| SELECTED PASSAGE |

The wing is mounted further back from the nose than it is on most standard Basic Trainers. The airplane has a gigantic flat-bottom wing with monumental amounts of lift that allow very slow airspeeds. The ailerons are also large. Combining all these factors means that the TAMEcat 40 has noticeable amounts of adverse yaw at very slow airspeeds as will be discussed later on. I mention it here as I strongly recommend using the flaperon system available in most computer transmitters so the pilot can adjust the aileron differential to eliminate any adverse yaw tendencies.

   

Photo 12              Photo 13

Whether using a single “Y” cord or computer flaperons, the aileron servos are mounted in the wing. All control surfaces are pre-hinged but still require final installation using thin CAA. For details about installing these hinges, read the Sport Aviator article, Installing Mylar Hinges in the Flight Tech Section.

Another nice assembly feature is that TWM has already marked the holes for all the control horns. This allows horn installation before attaching the control surface. Nothing can be easier than that. Once the horns and control surface are mounted, use the TWM prefabricated control rods to finalize the installation. All the supplied control rods fit just right; even those featuring complex bends to reach the twin rudders.

The wing mounting system is completely factory installed. The wing’s bolt holes are factory drilled so the builder need only cut the covering away from the small holes. The matching fuselage blind nuts are also factory installed. Once assembled, we tested the wing for proper alignment and found it exactly on target.

 

Photo 14

There is a clear plastic wing protector that rides the top of the wing’s trailing edge to protect it from bolt pressure. One bolt hole in the protector was not properly located but enlarging it by 1/8-inch toward wing center solved that problem in seconds.

   

Photo 15           Photo 16

For proper balance, everything mounts far to the rear. A single cover the size of a freighter’s loading hatch hides the TAMEcat’s spacious “control room”. TWM provides pre-formed control rods for all functions, even for the complicated twin rudders. The pre-formed throttle and nose wheel steering rods extend forward inside TWM-provided plastic tubes that are precut to the exact size required (photo 16).

Data entries:

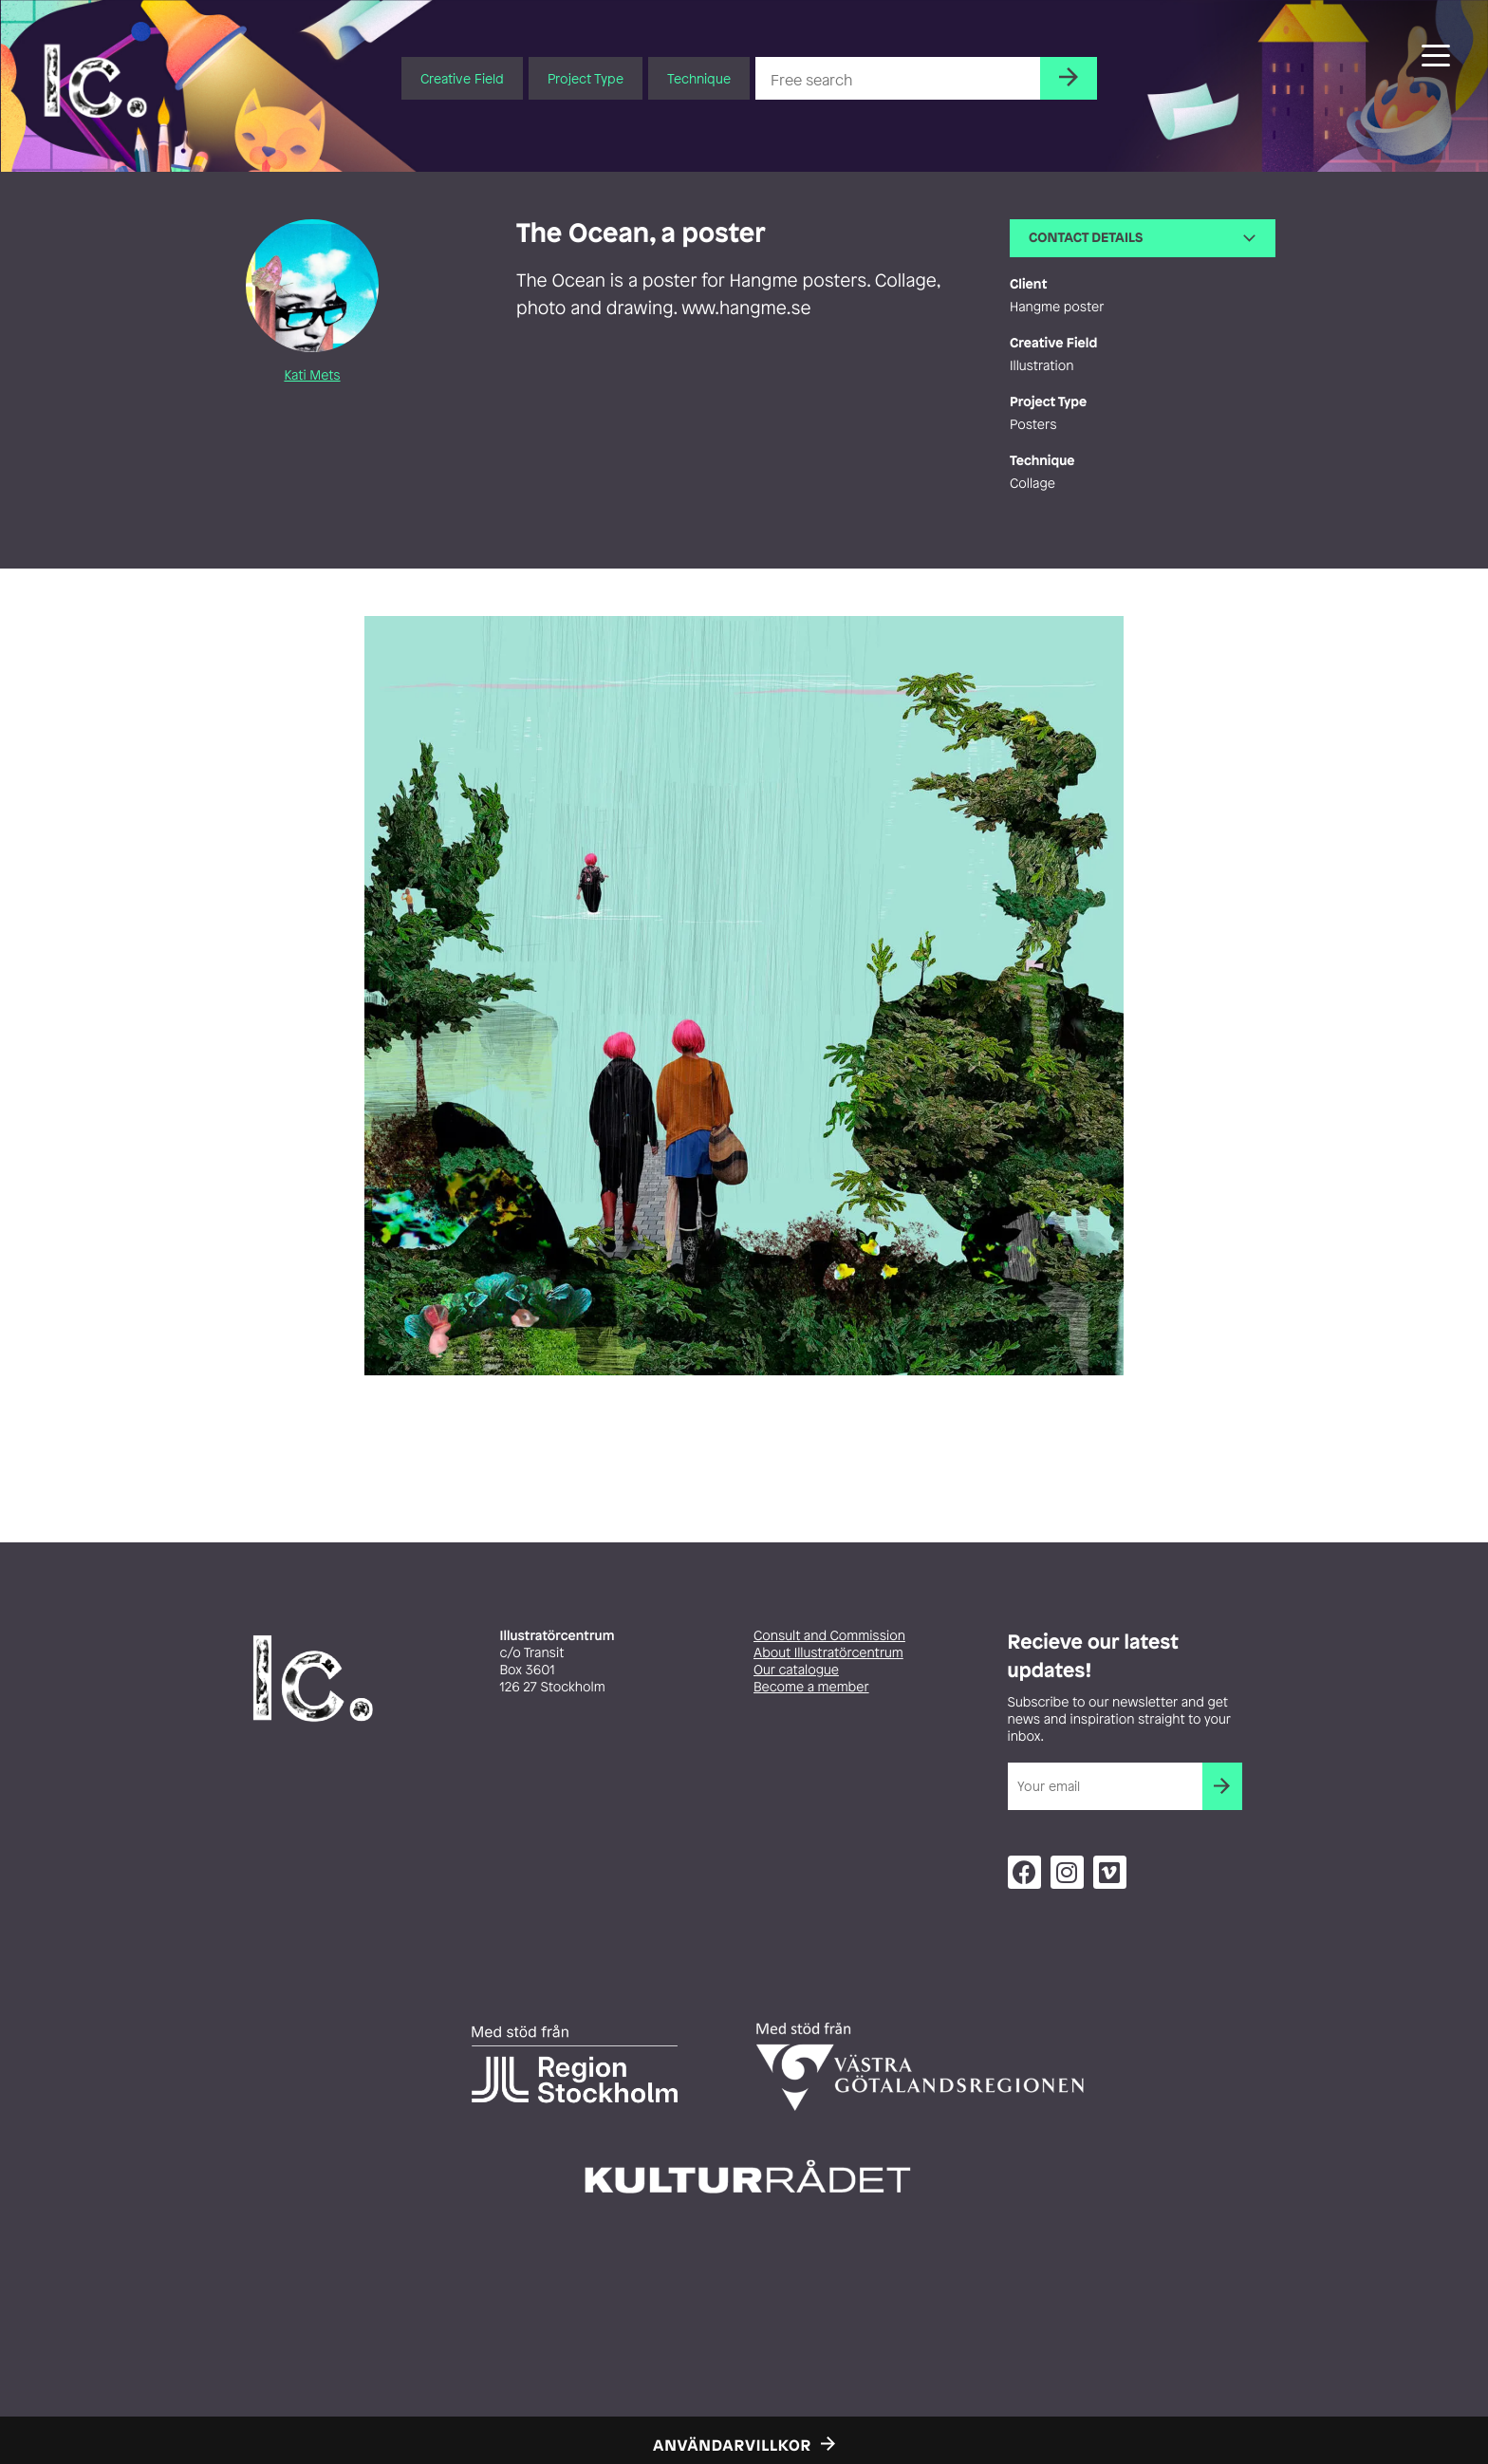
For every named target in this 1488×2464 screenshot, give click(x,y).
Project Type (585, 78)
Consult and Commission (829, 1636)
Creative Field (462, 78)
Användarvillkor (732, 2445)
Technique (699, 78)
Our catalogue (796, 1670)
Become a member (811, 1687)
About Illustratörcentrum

| SHORT EXERCISE |
From the passage on assembling the TAMEcat 40, print everything from "There is a clear" down to "required (photo 16).".

| WRITTEN SOLUTION |
There is a clear plastic wing protector that rides the top of the wing’s trailing edge to protect it from bolt pressure. One bolt hole in the protector was not properly located but enlarging it by 1/8-inch toward wing center solved that problem in seconds.

   

Photo 15           Photo 16

For proper balance, everything mounts far to the rear. A single cover the size of a freighter’s loading hatch hides the TAMEcat’s spacious “control room”. TWM provides pre-formed control rods for all functions, even for the complicated twin rudders. The pre-formed throttle and nose wheel steering rods extend forward inside TWM-provided plastic tubes that are precut to the exact size required (photo 16).